October 24, 2009
In yesterday’s China Daily, there is an article in the Opinion page about Yu Keping’s views on political reform in China. Yu is well known for his book, Democracy is a Good Thing, where he argues that democracy is the best system available, but that democracy in China will come about differently than in the West. The article spends most of its time though on Yu’s views on civil society and NGOs in particular.
Yu is bullish on China’s civil society and sees NGOs playing an important role in helping the government to maintain social stability by cooperating with the government in addressing social problems. In this regard, he sees NGOs playing a different role in China than they do in the West because they are being guided by parameters set by the government. He calls China’s civil society an example of government-led civil society.
Yu’s views are similar to those voiced by some NGOs I have interviewed. These NGOs stress the importance of working together with the government. They see cooperation with the government, in particular basic-level governments at the district, street-committee and township levels, as the best way to expand their service provision, and thus their influence. Yet this view also raises the question of how to treat NGOs who do not want to cooperate with the government, who want to work on behalf of their own members rather than on behalf of the public interest? Some NGOs tend to look down on such “selfish” NGOs, but as Robert Putnam argues nonpolitical associations such as sports clubs can play an important role in promoting civic engagement and social trust, which Putnam sees as important preconditions for democratic consolidation. In stating that most Chinese NGOs are willing to cooperate with the government for the public interest, while “some act in self-interest or even harbor hidden agenda”, Yu seems to be implying that “selfish” NGOs do not have a place in China’s civil society.

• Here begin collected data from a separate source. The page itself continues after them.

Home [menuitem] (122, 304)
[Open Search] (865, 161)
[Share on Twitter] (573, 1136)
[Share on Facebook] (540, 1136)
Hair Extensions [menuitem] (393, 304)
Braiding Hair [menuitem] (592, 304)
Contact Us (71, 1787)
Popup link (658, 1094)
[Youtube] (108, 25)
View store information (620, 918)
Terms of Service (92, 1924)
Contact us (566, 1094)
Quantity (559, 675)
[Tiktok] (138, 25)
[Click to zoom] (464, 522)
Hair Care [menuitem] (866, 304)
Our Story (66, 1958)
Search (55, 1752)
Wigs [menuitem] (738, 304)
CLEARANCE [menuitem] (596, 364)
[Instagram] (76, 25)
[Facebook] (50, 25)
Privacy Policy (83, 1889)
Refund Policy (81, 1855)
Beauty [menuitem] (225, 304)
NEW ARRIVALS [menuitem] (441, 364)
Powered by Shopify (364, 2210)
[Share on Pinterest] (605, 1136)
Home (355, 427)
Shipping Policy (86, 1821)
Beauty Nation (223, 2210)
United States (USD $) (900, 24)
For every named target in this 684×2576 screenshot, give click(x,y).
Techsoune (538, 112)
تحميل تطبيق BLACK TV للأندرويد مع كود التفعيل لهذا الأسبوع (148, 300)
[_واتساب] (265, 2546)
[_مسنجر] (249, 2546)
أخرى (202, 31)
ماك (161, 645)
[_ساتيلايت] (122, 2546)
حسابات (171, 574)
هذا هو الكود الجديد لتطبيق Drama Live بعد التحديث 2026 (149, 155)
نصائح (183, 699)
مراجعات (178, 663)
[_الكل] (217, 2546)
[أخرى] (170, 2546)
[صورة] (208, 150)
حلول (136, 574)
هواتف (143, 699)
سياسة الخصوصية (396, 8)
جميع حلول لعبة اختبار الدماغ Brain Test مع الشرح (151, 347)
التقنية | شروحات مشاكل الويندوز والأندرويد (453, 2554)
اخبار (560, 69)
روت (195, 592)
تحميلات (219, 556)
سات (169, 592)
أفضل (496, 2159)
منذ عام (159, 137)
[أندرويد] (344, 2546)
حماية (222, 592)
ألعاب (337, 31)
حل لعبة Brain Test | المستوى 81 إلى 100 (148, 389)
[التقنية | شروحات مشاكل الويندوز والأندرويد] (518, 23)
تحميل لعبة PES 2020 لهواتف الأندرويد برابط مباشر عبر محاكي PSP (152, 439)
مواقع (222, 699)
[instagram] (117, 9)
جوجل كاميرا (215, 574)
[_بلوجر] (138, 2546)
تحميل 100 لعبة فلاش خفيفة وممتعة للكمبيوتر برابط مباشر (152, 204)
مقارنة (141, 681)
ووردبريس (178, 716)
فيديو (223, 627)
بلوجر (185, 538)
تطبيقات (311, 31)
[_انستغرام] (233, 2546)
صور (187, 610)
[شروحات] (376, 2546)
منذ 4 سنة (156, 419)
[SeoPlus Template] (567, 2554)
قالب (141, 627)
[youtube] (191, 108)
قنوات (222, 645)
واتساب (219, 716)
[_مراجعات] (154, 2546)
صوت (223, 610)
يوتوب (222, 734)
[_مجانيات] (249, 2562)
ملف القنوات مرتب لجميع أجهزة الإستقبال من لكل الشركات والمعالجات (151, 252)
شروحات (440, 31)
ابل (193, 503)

Yu’s notion of “government-led civil society” also caught my eye because it sounds similar to Michael Frolic’s concept of “state-led civil society” which he advanced in his 1997 book, Civil Society in China. Yu here seems to mean something different that Frolic who was talking about “social organizations and quasi-administrative units created by the state”. In other words, what we sometimes call government-organized NGOs (GONGOs). Yu, on the other hand, is referring to NGOs that aren’t necessarily created by the state, but cooperating with it. A civil society whose goals are one with the state.
I have some problems with both these terms. First of all, Frolic’s notion of a state-led civil society is outdated. While there are many so-called NGOs that have been created by the state, what Wang Ming of Tsinghua University calls “top-down” NGOs, there are also a rapidly growing number of “bottom-up” NGOs that are created independent of the state. Second, Yu’s “government-led” is a misnomer and denies agency to the NGOs that want to cooperate with the government. More and more, NGO cooperation with the state is taking place not because the government is telling NGOs to do so. It is doing so because of strategic planning by NGOs, many of them of the “bottom-up” variety, who see cooperation as beneficial for their own long-term interests.
I prefer the term “negotiated civil society” to “government-led civil society” because it views government-NGO cooperation as a two-way street, and acknowledges agency on both sides. Of course, the government is the more powerful player here, but it does not “lead” the NGO. Rather cooperation is the result of negotiations between the two sides.